Image Credit: Lambda Labs

“Machine learning teams spend a huge amount of their time building and managing their own compute infrastructure,” Balaban said during a showcase at VentureBeat’s Transform 2021 conference. “If they’re using on-premises infrastructure, they’re spending time designing servers and workstations, buying and sourcing GPUs and CPUs, negotiating with vendors, understanding power and cooling, and then doing actual deployments in the datacenter. If they’re running their infrastructure in the cloud, they need to spend time designing the machine images to deploy with that instance, write provisioning scripts, and keep those machine images up to date. Basically, [companies are] paying a bunch of money to people who have Ph.D.s in computer science to do Linux system administration for you. And having your machine learning team do Linux system administration just doesn’t make sense.”

Software plus hardware

A number of startups offer preconfigured hardware for AI development, including Graphcore. But Balaban says Lambda’s major differentiator is its software tools.

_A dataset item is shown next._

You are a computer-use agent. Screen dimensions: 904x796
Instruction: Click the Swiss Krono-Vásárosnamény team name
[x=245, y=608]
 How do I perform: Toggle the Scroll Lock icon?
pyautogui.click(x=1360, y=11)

Every Lambda machine comes preinstalled with Lambda Stack, a collection of machine learning software development frameworks, including Google’s TensorFlow and Facebook’s PyTorch. Developers can update the frameworks with a single console command, and if they’ve trained the model on a local machine, they can copy it up to a Lambda server running in the cloud.

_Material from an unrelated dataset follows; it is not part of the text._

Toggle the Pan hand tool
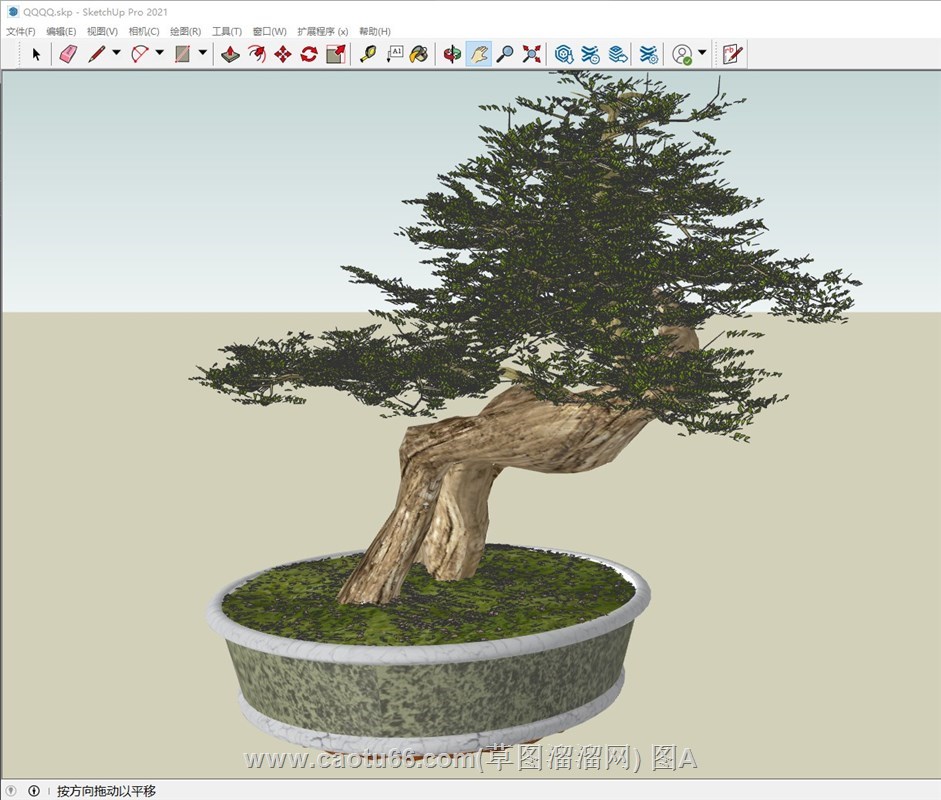 click(x=478, y=54)
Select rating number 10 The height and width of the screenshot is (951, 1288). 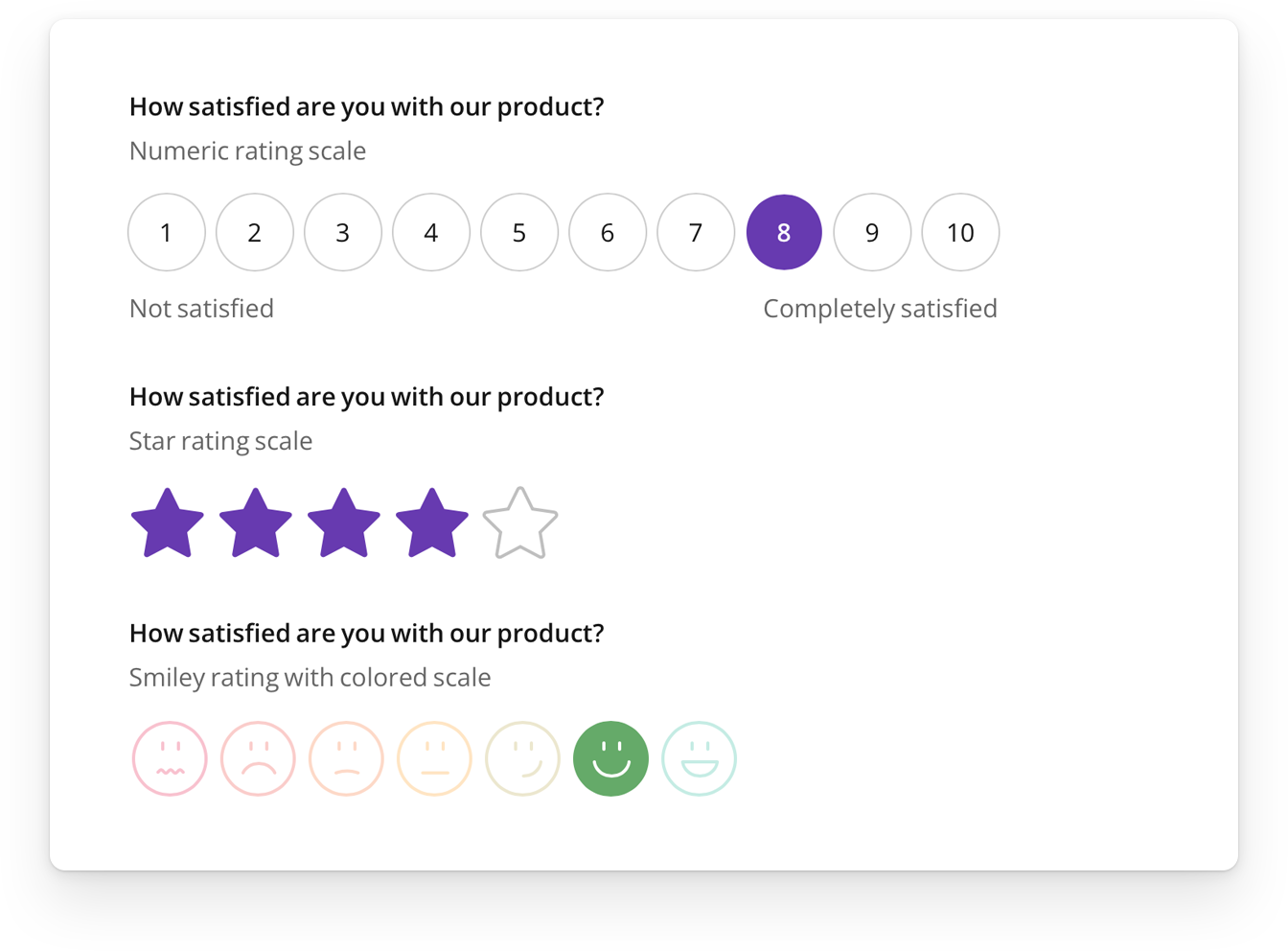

“Our customers include Apple, Intel, Microsoft, Amazon Research, Tencent, Kaiser Permanente, MIT, Stanford, Harvard, Caltech, and the Department of Defense,” Balaban said. “We have [thousands] of users, [and] most of the Fortune 500 and almost every major research university in the U.S. — as well as [many of] the research labs at the Department of Transportation and Department of Energy — use Lambda hardware and Lambda Stack.”

Balaban also claims that the company, which was founded in 2012, has been cash-flow positive since November 2013. It’s on a $60 million revenue run rate for 2021.